Example of an interval matrix from the piece Urruti nere menditik.

https://doi.org/10.1371/journal.pone.0191417.g005

To compute a position in the contour matrix, for example the [ld,sd], the number of times in the piece where a contour leap down (an interval larger than two semitones down) is followed by a contour step down (a step of one or two semitones down) is counted, which in this piece is 5. On Fig 3 these sequences have been highlighted to illustrate better where these sequences can be found on the example score shown.

Unsupervised classification

With the matrices obtained in the previous step, a method to group together similar songs has been developed through an unsupervised learning process.

In order to discover relationships among the songs, an agglomerative hierarchical clustering algorithm has been used (Sequential Agglomerative Hierarchical Non-overlapping algorithm (SAHN)) [38]. This algorithm starts with a partition where each case is associated to a different cluster, therefore there are so many clusters as different cases. At each subsequent step the algorithm merges two clusters following certain optimization criteria, until all the data belongs to the same cluster. The output of the algorithm is a hierarchy along with the merging steps. Then, if a partition with N clusters is wanted, it is necessary to traverse the hierarchy until the right cutting point is found. The criteria to merge two clusters in the building phase is the complete linkage method, where the distance between two clusters is the maximum distance between their individual components.
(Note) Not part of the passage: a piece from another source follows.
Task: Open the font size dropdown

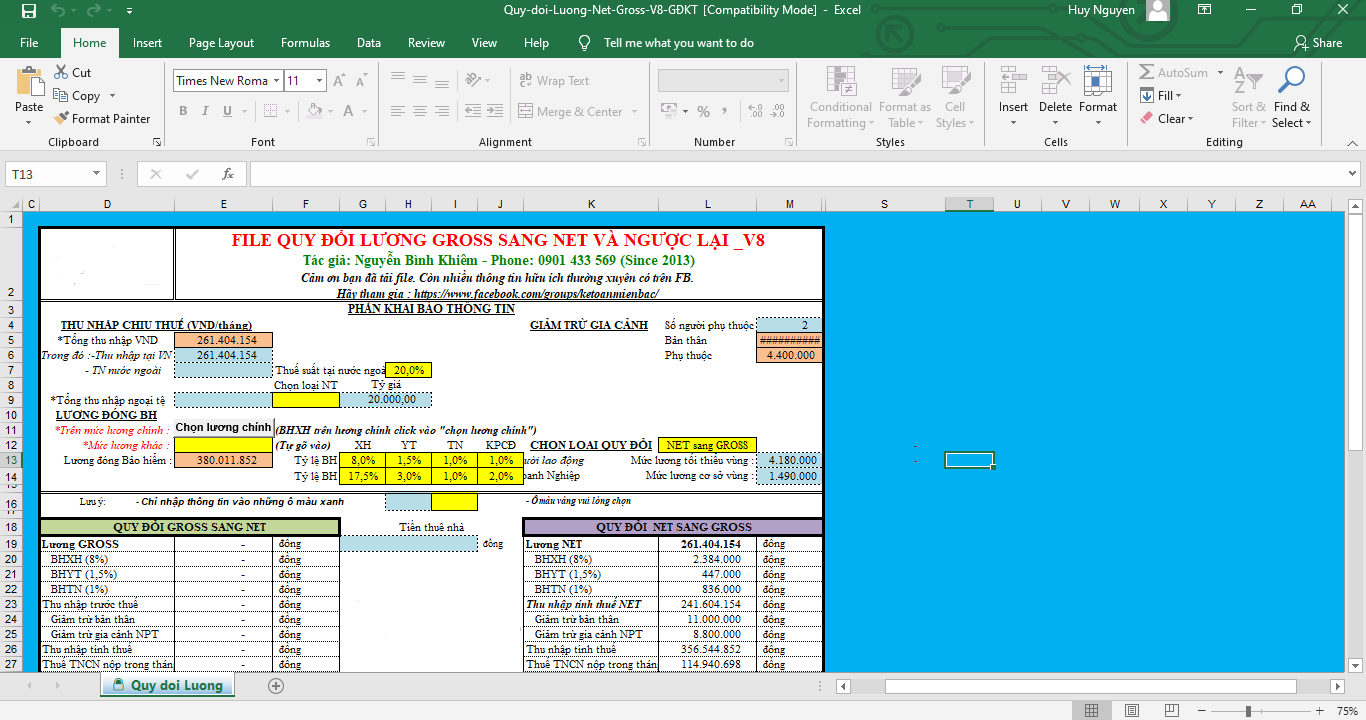Action: click(319, 81)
In Fig 6 is shown an example of a dendrogram showing the clusters created after applying the SAHN method to the set of numbers {1,2,6,10,11,30,31,33,36,38,45,46,50}. As it can be seen from the figure, sets of numbers that are very close to each other according to the complete linkage method are grouped together lower in the hierarchy, while the sets that are father apart are grouped in the top. If we are interested in the partition with a given number of clusters, it is necessary to check the level of the dendrogram where such partition is created. For example, the red vertical line of Fig 6 shows the level of the dendrogram where a partition of four clusters is created. These clusters are {10,11}, {1,2,6}, {45,46,50} and {30,31,33,36,38}.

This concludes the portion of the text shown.